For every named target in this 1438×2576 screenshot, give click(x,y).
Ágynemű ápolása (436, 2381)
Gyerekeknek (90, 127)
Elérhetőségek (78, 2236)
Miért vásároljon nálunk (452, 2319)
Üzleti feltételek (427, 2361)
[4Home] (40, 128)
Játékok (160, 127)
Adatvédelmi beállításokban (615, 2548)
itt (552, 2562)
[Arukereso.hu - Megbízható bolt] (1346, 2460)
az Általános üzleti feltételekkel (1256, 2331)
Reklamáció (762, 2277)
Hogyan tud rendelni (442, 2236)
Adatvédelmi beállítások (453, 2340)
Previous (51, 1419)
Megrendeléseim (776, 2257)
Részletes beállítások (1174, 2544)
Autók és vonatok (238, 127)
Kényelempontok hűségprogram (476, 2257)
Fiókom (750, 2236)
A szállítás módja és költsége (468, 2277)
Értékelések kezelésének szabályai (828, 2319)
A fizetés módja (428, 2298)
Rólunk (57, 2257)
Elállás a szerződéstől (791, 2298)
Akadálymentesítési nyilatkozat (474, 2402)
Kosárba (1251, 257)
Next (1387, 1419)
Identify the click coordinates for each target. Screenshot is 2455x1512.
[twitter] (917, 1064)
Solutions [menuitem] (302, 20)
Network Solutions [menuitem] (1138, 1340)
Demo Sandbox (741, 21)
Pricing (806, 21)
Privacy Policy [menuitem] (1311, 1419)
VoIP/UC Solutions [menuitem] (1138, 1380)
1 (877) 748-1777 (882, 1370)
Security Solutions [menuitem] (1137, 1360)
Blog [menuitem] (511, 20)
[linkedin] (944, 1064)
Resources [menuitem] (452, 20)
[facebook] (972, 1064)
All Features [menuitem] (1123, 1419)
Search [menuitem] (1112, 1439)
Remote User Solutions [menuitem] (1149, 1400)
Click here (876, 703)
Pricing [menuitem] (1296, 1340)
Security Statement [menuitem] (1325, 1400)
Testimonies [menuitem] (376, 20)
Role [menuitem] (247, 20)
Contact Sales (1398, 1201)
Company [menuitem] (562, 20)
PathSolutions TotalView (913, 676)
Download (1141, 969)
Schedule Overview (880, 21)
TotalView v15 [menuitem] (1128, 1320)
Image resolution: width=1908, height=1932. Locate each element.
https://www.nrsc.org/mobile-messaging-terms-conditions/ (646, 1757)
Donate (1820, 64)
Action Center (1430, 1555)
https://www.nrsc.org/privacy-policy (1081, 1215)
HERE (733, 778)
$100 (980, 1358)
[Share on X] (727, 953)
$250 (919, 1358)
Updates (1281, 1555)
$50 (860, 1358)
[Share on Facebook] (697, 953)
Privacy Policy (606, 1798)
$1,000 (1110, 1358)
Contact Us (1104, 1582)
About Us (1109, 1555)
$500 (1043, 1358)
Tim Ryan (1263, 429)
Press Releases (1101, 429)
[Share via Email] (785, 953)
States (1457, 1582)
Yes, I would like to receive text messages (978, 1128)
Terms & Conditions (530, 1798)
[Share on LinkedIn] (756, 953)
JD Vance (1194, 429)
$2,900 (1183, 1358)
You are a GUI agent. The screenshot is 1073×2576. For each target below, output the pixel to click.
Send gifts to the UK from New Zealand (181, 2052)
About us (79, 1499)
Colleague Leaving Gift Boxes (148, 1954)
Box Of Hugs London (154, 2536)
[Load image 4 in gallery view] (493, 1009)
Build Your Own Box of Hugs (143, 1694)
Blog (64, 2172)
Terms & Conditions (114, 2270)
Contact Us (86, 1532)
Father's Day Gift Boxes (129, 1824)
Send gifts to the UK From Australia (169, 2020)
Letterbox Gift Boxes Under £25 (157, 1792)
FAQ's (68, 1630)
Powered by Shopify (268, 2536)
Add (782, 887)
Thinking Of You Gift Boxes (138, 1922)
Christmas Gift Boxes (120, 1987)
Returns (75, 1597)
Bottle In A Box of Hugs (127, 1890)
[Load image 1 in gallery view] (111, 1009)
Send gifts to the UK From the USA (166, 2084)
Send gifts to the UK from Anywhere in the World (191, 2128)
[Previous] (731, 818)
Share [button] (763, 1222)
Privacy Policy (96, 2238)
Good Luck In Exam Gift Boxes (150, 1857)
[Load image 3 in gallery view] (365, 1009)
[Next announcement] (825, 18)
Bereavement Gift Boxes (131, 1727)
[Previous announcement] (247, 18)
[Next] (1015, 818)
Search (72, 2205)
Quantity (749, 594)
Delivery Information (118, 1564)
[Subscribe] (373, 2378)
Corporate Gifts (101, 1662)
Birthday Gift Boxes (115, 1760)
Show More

* PROMPT *
Since only part of the listing is wanted, copy exactly the lines from the one holding "[Share on Facebook] (697, 953)" to the one holding "Christmas Gift Boxes (120, 1987)", both included.

* SOLUTION FOR THIS TASK *
[Share on Facebook] (697, 953)
Privacy Policy (606, 1798)
$1,000 (1110, 1358)
Contact Us (1104, 1582)
About Us (1109, 1555)
$500 (1043, 1358)
Tim Ryan (1263, 429)
Press Releases (1101, 429)
[Share via Email] (785, 953)
States (1457, 1582)
Yes, I would like to receive text messages (978, 1128)
Terms & Conditions (530, 1798)
[Share on LinkedIn] (756, 953)
JD Vance (1194, 429)
$2,900 (1183, 1358)
You are a GUI agent. The screenshot is 1073×2576. For each target below, output the pixel to click.
Send gifts to the UK from New Zealand (181, 2052)
About us (79, 1499)
Colleague Leaving Gift Boxes (148, 1954)
Box Of Hugs London (154, 2536)
[Load image 4 in gallery view] (493, 1009)
Build Your Own Box of Hugs (143, 1694)
Blog (64, 2172)
Terms & Conditions (114, 2270)
Contact Us (86, 1532)
Father's Day Gift Boxes (129, 1824)
Send gifts to the UK From Australia (169, 2020)
Letterbox Gift Boxes Under £25 (157, 1792)
FAQ's (68, 1630)
Powered by Shopify (268, 2536)
Add (782, 887)
Thinking Of You Gift Boxes (138, 1922)
Christmas Gift Boxes (120, 1987)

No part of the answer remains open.